Selbst ein großes Investitionsprogramm zur Modernisierung der öffentlichen Infrastruktur, wie es viele Ökonom*innen fordern, wäre zu wenig. Dies zeigt die Erfahrung mit Joe Bidens Inflation Reduction Act. Die Menschen müssen am Ende auch unmittelbar und langfristig davon profitieren.
Mindestens drei Maßnahmen müssen deshalb nach den Wahlen über eine schuldenbasierte Investitionsoffensive und ein gerechteres Steuersystem hinaus umgesetzt werden:
Erstens muss das Klimageld kommen.
Zweitens muss es in Zeiten der Transformation soziale Garantien geben. Unternehmen sollten nur noch Subventionen bekommen, wenn sie dafür garantieren, keine Arbeitsplätze abzubauen. Es kann nicht sein, dass ein Konzern wie Thyssenkrupp einen Milliardenbetrag für den Aufbau einer grünen Stahlproduktion bekommt und dann Massenentlassungen ankündigt.
Drittens muss die nächste Bundesregierung etwas gegen die steigenden Mieten machen. Sie sind das größte soziale Problem in den Großstädten. Es braucht einen bundesweiten Mietendeckel, wie ihn die Linke fordert, der die Mieten sechs Jahre lang einfriert.

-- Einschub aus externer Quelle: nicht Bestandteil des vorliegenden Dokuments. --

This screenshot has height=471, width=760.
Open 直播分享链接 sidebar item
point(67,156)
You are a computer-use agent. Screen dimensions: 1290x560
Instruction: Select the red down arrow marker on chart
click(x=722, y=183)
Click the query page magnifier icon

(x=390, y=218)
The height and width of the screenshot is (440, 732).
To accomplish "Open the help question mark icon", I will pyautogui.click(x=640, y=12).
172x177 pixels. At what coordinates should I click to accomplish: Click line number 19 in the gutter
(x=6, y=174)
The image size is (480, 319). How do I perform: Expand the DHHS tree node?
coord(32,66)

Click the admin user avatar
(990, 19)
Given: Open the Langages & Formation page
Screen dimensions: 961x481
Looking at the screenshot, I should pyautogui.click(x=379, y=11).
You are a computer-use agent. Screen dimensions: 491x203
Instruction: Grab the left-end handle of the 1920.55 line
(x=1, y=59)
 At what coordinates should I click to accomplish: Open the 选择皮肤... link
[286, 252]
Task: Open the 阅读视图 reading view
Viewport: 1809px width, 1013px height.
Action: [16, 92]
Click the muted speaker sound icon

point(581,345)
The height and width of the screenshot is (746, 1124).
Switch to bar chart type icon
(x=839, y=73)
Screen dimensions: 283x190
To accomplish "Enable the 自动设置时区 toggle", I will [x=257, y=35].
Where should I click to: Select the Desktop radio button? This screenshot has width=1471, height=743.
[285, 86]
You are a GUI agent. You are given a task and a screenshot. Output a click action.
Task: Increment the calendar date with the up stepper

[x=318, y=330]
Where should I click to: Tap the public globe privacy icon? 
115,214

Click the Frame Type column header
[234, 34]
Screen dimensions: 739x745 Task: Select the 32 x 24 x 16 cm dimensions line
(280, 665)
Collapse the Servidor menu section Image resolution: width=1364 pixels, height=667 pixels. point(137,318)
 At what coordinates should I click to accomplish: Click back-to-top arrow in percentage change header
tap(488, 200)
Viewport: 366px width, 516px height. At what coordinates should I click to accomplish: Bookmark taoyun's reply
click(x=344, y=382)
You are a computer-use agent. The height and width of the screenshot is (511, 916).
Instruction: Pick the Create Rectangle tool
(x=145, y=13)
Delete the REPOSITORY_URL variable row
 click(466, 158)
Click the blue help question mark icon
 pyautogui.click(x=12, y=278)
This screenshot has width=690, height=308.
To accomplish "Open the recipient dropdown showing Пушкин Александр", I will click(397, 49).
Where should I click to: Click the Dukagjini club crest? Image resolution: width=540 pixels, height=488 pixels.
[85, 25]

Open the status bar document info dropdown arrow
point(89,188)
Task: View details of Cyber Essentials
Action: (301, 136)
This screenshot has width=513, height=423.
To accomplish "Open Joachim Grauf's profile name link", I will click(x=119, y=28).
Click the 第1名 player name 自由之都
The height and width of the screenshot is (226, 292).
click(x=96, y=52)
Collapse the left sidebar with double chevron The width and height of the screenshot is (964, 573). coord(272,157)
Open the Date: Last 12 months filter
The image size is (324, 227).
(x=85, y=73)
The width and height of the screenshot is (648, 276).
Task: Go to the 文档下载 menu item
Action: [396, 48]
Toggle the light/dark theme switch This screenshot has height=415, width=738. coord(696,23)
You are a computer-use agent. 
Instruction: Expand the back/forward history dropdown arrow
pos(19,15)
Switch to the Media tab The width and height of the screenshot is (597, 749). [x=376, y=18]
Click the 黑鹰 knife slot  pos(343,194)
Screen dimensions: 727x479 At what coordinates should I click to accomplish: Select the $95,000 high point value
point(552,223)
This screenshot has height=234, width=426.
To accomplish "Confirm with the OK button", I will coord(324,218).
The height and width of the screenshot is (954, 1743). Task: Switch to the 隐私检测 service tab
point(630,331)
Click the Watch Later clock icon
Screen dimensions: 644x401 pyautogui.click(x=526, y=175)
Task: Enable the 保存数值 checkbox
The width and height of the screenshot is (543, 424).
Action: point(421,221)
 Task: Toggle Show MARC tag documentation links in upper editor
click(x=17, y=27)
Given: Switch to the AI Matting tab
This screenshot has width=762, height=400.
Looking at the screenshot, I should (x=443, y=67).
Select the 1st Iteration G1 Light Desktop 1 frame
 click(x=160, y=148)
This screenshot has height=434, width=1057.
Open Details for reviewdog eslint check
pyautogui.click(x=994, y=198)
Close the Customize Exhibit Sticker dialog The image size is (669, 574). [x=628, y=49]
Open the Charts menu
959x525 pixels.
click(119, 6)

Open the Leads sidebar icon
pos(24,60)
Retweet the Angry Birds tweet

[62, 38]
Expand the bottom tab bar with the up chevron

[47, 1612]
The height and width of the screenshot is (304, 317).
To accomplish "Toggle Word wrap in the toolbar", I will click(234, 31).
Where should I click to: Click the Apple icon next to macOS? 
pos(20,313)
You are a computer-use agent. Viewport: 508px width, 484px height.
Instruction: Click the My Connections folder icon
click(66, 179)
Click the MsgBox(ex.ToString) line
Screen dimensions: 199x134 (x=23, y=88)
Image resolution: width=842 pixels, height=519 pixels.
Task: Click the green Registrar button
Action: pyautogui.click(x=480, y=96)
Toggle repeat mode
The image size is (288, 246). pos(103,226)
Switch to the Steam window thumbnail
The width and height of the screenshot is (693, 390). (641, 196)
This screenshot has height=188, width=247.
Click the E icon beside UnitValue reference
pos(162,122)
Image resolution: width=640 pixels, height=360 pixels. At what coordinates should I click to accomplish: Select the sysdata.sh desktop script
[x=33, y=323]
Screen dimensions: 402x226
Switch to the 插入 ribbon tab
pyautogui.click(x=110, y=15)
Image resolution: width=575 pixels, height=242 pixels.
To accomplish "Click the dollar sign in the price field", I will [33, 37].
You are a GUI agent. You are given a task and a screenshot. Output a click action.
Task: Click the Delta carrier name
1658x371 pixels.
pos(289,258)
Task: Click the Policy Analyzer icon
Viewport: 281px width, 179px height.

Diese drei Maßnahmen würden den Menschen in einer sich verändernden Welt Sicherheit geben. Das ist wichtig für den Erhalt der Demokratie. Denn derzeit bedienen die Rechten mit ihren populistischen Forderungen und ihrem Versuch, an der Uhr zu drehen, dieses Bedürfnis nach Sicherheit. Dem muss von links etwas entgegengesetzt werden.